I was taken to visit the shrines of the Imams in Karbala, Najaf, and Baghdad, and on each occasion, I was blown away by the scale and the beauty of them. One shrine could hold 200,000 worshippers at any one time. It was a glittering palace of polished mirrors and marble. In this place, thousands of people were fed and watered and had a place to sleep if they needed to. In terms of capacity and practical hospitality, these shrines made St Paul’s Cathedral in London look small and sterile.

I returned to London deeply challenged by the spirituality and faith of the Shi’a. When was the last time my personal faith mobilized me to go on an arduous journey? To walk miles in punishing heat and be utterly dependent on the kindness of strangers? Somehow, I cannot imagine it.
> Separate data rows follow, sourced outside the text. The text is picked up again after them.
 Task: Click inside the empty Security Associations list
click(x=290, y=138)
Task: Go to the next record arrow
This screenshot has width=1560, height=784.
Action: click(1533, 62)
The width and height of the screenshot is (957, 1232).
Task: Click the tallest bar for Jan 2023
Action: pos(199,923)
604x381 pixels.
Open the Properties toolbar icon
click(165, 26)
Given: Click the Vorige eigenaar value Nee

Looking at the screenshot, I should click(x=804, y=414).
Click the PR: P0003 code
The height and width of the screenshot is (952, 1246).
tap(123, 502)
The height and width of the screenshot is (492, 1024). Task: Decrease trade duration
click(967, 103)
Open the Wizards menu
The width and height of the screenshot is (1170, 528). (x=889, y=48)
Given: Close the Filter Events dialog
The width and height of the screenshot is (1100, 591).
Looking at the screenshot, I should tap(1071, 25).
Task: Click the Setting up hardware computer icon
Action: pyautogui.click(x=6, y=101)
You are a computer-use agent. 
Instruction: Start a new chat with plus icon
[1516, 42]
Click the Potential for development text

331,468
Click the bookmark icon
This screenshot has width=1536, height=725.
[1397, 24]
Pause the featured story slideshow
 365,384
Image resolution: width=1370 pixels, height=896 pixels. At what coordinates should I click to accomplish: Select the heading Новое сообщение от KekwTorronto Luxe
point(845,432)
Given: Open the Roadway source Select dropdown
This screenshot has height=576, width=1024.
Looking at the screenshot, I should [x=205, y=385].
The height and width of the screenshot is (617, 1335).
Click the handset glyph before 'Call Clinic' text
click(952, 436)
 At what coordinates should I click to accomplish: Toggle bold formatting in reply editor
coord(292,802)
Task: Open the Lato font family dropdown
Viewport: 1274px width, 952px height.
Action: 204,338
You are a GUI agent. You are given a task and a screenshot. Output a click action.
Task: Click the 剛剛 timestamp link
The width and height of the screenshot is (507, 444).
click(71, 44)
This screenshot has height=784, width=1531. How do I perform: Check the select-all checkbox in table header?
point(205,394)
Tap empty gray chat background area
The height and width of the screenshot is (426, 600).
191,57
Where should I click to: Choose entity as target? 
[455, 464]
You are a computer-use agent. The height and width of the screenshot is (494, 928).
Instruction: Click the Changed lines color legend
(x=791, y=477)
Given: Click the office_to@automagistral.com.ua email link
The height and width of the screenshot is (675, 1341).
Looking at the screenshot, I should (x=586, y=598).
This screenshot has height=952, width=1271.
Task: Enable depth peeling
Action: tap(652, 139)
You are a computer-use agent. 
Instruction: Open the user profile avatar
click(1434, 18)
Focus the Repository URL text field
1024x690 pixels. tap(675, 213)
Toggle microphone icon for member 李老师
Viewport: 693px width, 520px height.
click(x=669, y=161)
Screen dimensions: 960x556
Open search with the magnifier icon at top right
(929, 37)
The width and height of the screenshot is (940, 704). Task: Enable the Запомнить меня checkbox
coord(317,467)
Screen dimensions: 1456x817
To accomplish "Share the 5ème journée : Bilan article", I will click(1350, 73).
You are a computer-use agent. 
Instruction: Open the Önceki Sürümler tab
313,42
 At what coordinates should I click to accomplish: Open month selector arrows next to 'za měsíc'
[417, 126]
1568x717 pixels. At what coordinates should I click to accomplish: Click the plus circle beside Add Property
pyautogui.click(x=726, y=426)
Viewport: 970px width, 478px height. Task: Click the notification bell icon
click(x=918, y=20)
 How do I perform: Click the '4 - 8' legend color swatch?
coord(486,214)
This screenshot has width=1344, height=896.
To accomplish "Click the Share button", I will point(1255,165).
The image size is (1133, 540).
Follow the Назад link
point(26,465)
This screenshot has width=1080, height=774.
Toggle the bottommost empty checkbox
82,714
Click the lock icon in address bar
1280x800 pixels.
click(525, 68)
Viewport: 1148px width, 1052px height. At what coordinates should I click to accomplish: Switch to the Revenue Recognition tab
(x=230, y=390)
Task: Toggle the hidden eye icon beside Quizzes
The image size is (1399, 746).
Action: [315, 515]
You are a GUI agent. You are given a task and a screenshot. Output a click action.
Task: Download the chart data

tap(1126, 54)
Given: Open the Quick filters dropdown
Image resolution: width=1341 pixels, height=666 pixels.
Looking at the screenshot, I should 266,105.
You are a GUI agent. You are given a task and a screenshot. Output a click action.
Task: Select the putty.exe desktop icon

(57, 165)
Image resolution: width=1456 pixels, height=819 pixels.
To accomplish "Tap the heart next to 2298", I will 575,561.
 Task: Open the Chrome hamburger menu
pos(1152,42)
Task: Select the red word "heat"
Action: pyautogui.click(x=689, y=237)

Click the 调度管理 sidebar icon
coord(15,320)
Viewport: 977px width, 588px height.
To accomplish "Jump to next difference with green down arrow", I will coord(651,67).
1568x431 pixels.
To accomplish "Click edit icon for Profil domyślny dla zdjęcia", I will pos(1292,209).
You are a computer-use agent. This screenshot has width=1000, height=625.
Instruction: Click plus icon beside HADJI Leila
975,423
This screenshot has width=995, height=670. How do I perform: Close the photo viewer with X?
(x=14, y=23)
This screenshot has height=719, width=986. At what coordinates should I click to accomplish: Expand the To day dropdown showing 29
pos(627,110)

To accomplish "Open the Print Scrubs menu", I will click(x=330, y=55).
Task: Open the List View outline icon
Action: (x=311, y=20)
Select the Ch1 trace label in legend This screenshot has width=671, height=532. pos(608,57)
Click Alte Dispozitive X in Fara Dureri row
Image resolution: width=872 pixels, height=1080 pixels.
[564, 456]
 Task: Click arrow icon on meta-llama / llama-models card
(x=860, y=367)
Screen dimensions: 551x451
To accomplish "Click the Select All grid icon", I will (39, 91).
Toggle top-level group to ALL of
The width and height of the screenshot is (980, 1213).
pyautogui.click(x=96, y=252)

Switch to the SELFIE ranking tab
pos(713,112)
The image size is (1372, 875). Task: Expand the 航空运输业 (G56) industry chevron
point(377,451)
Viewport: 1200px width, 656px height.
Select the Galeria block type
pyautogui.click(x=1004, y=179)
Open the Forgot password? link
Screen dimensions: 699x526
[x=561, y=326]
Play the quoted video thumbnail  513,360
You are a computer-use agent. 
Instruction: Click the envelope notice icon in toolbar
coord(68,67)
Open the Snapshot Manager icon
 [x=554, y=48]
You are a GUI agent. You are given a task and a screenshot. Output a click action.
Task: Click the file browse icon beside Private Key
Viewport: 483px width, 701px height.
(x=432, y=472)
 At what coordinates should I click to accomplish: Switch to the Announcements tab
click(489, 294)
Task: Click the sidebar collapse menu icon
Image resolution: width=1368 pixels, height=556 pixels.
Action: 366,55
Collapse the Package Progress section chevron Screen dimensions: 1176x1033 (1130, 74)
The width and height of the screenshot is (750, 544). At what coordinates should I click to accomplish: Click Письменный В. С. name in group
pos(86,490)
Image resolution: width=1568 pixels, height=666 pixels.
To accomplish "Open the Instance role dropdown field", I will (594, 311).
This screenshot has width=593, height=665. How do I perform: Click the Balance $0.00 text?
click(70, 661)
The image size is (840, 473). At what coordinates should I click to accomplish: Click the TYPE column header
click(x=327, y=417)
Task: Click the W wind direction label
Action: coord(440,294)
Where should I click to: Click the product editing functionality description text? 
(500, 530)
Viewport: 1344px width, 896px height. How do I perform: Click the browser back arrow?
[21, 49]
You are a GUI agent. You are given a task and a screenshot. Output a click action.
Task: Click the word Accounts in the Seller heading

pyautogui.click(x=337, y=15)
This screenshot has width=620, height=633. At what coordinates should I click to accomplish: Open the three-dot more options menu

I was introduced to Imam Hussein, a figure who had always been on the periphery of my knowledge but who came into sharp focus on this trip. The language used by the Shi’a to refer to Hussein evoked comparisons with the language used by Christians of Jesus. For example, Hussein was often referred to as the ‘light of the world,’ a ‘gateway to heaven,’ and even ‘savior.’ I recognized the faith and hope in them, mirrored in my own beliefs in Jesus Christ.

One thing is for certain, I will always have something to talk about with the Shi’a whenever I meet them. When I tell Shi’a in London I have been on the Arbaeen, they light up, and very quickly we connect deeply through our spiritual experiences.

For Christians in the West, I would encourage them to talk to the Shi’a about pilgrimage, sacrifice, and faith. Learn the story of Imam Hussein, and celebrate that in this epoch-making battle, Christians were there, taking a stand in the face of tyranny and a corrupt empire.

After decades of war, terrorism, and persecution, the Shi’a are finally emerging into a world of increasing stability. There is evidence of renewed confidence in their future, as witnessed in the building of new hotels, homes, and hospital renovations. They are proactively reaching out to other religious communities and exploring new alliances for a future in which they can feel safe and prosper.

Will the current conflict in the Levant derail these ambitions?

One abiding memory is of a young child standing with her family in the streets of Karbala at 4 a.m. She was handing out bottles of water to the swarming pilgrims and crying out the blessings of God as they passed by. Indelibly imprinted in my mind was her expression of joy in serving her people. I pray that her future will be marked by peace and freedom from fear.

* The author is an Anglican priest who served in Kuwait and the United Arab Emirates. He wrote this article after visiting the holy city of Karbala in southern Baghdad to participate in the "7th International Scientific Conference of the Arbaeen Pilgrimage” held by the "Karbala Center for Studies and Research" and meeting with the religious custodian of the Holy Shrine of Imam Hussein, His Eminence Sheikh "Abdul Mahdi Al-Karbalai," on July 6, 2023.